In its order, the court also found that the bank as trustee of the common equity fund purchased stock of the following companies as investments for the common equity fund: American Garden Products; Ames Department Stores; Beverage Canners; CNA Financial; Elixir Industries; First Mortgage Investors; Hav-a-Tampa; Kinney Services; Loomis Corporation; Mortgage Associates; Transamerica Corporation; Universal Oil Products; Wynn Oil Co.; Associated Coca-Cola Bottling Company; Cox Broadcasting; Rust Craft Greeting Cards; and Sealed Power. The trial court concluded that the purchase of these securities by the bank as trustee did not measure up to the "prudent man" standard and were, therefore, imprudent. Because it found the purchases of these securities imprudent, the court found it unnecessary to decide whether the sale of these securities also had been imprudent.

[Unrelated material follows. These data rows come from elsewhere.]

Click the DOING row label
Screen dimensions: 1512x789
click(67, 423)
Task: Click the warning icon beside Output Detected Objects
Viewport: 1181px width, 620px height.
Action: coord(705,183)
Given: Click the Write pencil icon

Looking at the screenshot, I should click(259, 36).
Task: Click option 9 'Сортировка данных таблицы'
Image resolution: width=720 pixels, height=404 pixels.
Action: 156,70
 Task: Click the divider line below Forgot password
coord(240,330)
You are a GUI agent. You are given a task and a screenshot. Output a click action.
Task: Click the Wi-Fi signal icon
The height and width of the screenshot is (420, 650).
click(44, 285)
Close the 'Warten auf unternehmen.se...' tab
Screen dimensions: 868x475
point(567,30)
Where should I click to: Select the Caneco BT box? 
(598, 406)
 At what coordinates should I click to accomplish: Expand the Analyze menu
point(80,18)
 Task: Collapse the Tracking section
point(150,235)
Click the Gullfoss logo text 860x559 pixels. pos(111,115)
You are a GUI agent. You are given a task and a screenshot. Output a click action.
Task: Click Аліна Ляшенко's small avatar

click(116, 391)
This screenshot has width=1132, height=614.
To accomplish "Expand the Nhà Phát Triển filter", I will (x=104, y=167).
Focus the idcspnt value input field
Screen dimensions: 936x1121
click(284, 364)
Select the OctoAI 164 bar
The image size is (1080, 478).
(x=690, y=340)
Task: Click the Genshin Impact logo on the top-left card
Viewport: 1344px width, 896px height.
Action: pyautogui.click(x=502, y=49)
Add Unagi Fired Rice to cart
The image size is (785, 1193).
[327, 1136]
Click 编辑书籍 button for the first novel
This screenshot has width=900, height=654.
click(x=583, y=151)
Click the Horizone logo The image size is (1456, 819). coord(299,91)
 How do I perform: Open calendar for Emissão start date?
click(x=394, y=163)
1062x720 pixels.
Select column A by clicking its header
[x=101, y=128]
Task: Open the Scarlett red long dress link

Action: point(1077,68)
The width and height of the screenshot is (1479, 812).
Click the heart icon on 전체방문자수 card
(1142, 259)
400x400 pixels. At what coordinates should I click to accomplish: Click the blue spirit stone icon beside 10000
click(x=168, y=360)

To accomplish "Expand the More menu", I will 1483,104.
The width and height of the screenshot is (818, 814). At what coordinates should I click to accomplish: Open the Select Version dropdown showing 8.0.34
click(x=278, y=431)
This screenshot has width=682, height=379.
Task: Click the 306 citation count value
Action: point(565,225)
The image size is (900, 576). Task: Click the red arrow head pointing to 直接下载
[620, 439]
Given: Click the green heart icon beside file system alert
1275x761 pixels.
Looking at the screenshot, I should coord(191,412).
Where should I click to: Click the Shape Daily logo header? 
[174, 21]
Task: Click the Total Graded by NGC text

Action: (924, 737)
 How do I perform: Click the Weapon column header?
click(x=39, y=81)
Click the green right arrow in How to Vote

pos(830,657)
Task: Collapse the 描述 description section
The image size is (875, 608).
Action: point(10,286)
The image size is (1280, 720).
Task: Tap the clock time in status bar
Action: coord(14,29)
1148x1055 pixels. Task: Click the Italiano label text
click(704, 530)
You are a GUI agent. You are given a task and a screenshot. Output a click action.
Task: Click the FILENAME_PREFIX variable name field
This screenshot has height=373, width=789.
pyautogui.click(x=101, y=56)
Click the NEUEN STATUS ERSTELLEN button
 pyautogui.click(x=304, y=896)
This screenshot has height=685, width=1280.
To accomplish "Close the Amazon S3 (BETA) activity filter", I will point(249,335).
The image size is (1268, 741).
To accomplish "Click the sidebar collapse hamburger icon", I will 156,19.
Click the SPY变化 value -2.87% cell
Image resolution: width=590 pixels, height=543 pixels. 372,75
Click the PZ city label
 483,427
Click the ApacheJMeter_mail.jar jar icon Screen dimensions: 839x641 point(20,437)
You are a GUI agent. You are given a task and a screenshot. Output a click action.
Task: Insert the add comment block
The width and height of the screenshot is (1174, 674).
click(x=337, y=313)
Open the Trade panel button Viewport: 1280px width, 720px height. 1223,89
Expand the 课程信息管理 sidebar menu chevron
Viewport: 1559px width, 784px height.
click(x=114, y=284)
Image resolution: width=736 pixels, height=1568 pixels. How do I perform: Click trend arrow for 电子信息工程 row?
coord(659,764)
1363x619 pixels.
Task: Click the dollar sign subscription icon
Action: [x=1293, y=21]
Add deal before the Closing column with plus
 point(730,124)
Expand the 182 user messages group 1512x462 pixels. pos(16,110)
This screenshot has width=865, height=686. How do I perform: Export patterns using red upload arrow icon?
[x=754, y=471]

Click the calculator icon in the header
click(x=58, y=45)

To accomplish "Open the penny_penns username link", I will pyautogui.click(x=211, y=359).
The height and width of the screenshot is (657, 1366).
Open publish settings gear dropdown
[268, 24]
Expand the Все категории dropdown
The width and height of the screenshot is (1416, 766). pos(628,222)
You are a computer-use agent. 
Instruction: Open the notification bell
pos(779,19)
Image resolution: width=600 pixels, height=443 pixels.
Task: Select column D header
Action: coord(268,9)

The court also found that the bank as trustee of the common equity fund purchased the following securities: Allied Chemicals; Amfac; Blue Bell; Pabst Brewing Company; and Purolator. The court concluded that the bank's purchases of these securities did meet the "prudent man" standard but that their sale did not. The trial court concluded that both the purchase and the sale of Green Giant stock and Syntex stock were prudent. The court based its conclusions upon the test set out in Birmingham Trust National Bank v. Henley, 371 So.2d 883 (Ala.1979).

On August 19, 1981, the court ruled against First Alabama on all of its special and affirmative defenses, readopted its class action order of June 24, 1981, and ordered First Alabama to pay $1,226,798.00 into the bond fund and $1,426,354.88 into the equity fund. These sums represented the difference between the purchase and *419 sales prices of the six bond fund securities and twenty-two of the equity fund securities. The bank was further ordered to pay interest on these sums.

At trial, the plaintiffs introduced evidence of a "common trust plan" that had been adopted by First Alabama and approved by the Comptroller of the Currency. Testimony showed that the essential investment purpose of the bond fund was to produce income and that the essential investment purposes of the equity fund were the appreciation of equity and production of income. The plan recognized that the valuation of the investments of the common trust funds would vary periodically and it had specific provisions as to how the funds would be valued quarterly to reflect the market value of investments. The evidence showed that the method of valuation was carefully spelled out in that plan, but that First Alabama did not follow that method.

I. Evidence as to Imprudence of Investments in the Equity Fund.

In regard to the equity fund, the court found that the purchase of seventeen of the twenty-four designated equity fund securities had been imprudent. As to these seventeen securities, the court found it unnecessary to decide whether their sale was imprudent but did conclude that the sale of five of the remaining seven securities had been imprudent.

Evidence was introduced showing that in 1973 the board of directors of First Alabama reduced to writing what it considered to be minimum standards of safety. Al Byrne, the vice president and senior trust officer of the bank admitted, however, that these standards were followed prior to 1973 as unwritten guidelines and were generally so followed at the time in which the sales and purchases in question were made. These standards were: (1) A rating of B + or better by the Standard and Poor ratings (S & P) (B + being an average rating and B being a speculative rating); (2) a minimum of 1,500,000 shares of stock in the hands of the public; and (3) annual sales of at least $100 million. Byrne testified that the bank generally invested in companies with at least ten years' experience in business and a record of increased earnings. He stated that the companies would generally be rated by one of the rating services.